4

I have the following lists:

RakeSnapshots, ProductMovements

Aim is to process the both and get the count of elements that match a condition, as follows:

  • Consider RakeSnapshots with StatusCode == "Dumping"

  • Consider ProductMovement with Status == "InProgress"

  • Fetch the count of all elements both lists, which meet the condition RakeSnapshots.RakeCode equal to ProductMovements.ProductCode

Following are my current options:

// Code 1:

 var resultCount =  ProductMovements.Where(x => RakeSnapshots
                                                .Where(r => r.StatusCode == "Dumping")
                                                .Any(y => y.RakeCode == x.ProductCode  && 
                                                          x.Status == "InProgress"))
                                                .Count();

// Code 2:

var productMovementsInprogress = ProductMovements.Where(x => x.Status == "InProgress");

var rakeSnapShotsDumping = RakeSnapshots.Where(r => r.StatusCode == "Dumping");

var resultCount = productMovementsInprogress.Zip(rakeSnapShotsDumping,(x,y) => (y.RakeCode == x.ProductCode) ?  true : false)
                                            .Where(x => x).Count();

Challenge is both the codes are O(n^2) complexity, is there a way to improve it, this will hurt if the data is very large

Mrinal Kamboj
  • 11,300
  • 5
  • 40
  • 74
  • What does `RakeSnapshots - RakeCode equal to ProductMovements - ProductCode` mean? – Matthew Watson Aug 24 '16 at 07:59
  • We can compare `RakeCode` to `ProductCode` as shown in the examples in the question. Edited, there was copy and paste mistake – Mrinal Kamboj Aug 24 '16 at 08:00
  • The second variant is not equivalent of the first. Does the first return the intended results? – Ivan Stoev Aug 24 '16 at 08:01
  • So do you mean `RakeSnapshots.RakeCode equal to ProductMovements.ProductCode` ? Because `RakeSnapshots - RakeCode equal to ProductMovements - ProductCode` implies some kind of subtraction. – Matthew Watson Aug 24 '16 at 08:02
  • @Matthew Watson apology for that confusion, `RakeCode` belongs to `RakeSnapshots` entity and `ProductCode` belongs to `ProductMovements`, you have understood correctly – Mrinal Kamboj Aug 24 '16 at 08:04
  • @Ivan Stoev Yes the first variant produce the correct result, in fact both the variants apply similar data filters, therefore shall lead to similar results, though second one I haven't tested – Mrinal Kamboj Aug 24 '16 at 08:06
  • @Ivan Stoev first variant is already implemented code, I have realized we can modify that to take the filter `x.Status == "InProgress"` to reduce the overall data set for processing – Mrinal Kamboj Aug 24 '16 at 08:13
  • Can you confirm whether this is linq-to-objects, linq-to-entities, or something else? – Steve Cooper Aug 24 '16 at 09:05
  • @Steve Cooper Linq to Objects – Mrinal Kamboj Aug 24 '16 at 09:47

3 Answers3

3

Sounds like Group Join which (as well as Join) is the most efficient LINQ way of correlating two sets:

var resultCount = ProductMovements.Where(p => p.Status == "InProgress")

* [Work to do]:
1: In the LINQ counting thread, why does Matthew Watson ask whether the asker means `RakeSnapshots.RakeCode equal to ProductMovements.ProductCode`?
2: Continue the LINQ counting thread from its last line onward.

* [Dataset]:
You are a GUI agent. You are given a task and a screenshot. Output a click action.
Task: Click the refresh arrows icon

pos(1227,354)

==

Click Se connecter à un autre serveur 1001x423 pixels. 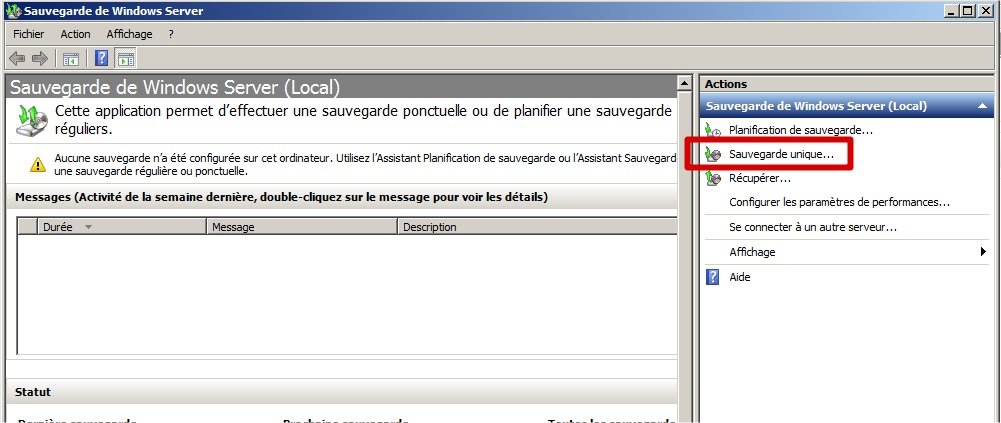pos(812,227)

---

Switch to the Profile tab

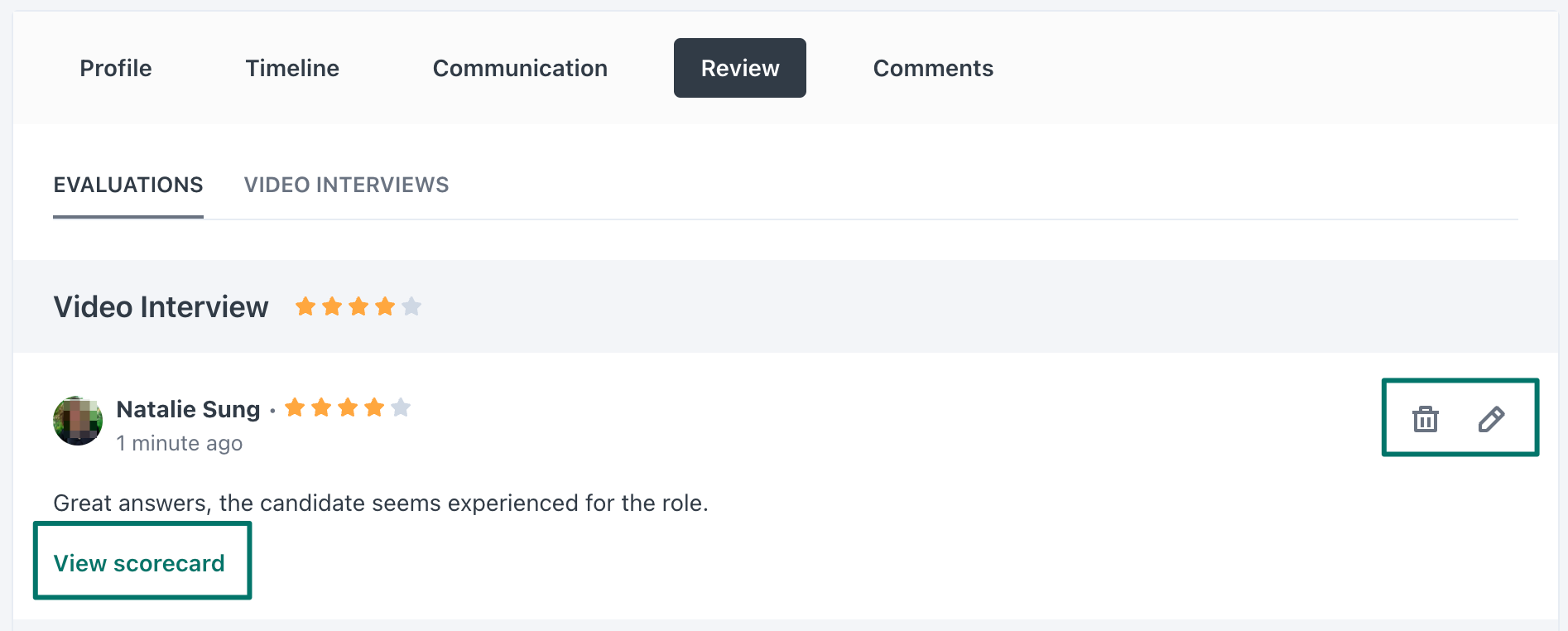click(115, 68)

* [Results for each task]:
1: The asker's original wording, `RakeSnapshots - RakeCode equal to ProductMovements - ProductCode`, implied some kind of subtraction. Matthew Watson wanted to confirm that it meant a plain comparison of `RakeCode` with `ProductCode`.

2:
    .GroupJoin(RakeSnapshots.Where(r => r.StatusCode == "Dumping"), 
        p => p.ProductCode, r => r.RakeCode, (p, match) => match)
    .Count(match => match.Any());

The time complexity of the above is O(N+M).

Ivan Stoev
  • 195,425
  • 15
  • 312
  • 343
3

You can use an inner join to do this:

var dumpingRakeSnapshots       = rakeSnapshots.Where(r => r.StatusCode == "Dumping");
var inProgressProductMovements = productMovements.Where(p => p.Status == "InProgress");

var matches =
    from r in dumpingRakeSnapshots
    join p in inProgressProductMovements on r.RakeCode equals p.ProductCode
    select r;

int count = matches.Count(); // Here's the answer.

Note that (as Ivan Stoev points out) this only works if RakeCode is the primary key of RakeSnapshots.

If it is not, you will have to use a grouped join.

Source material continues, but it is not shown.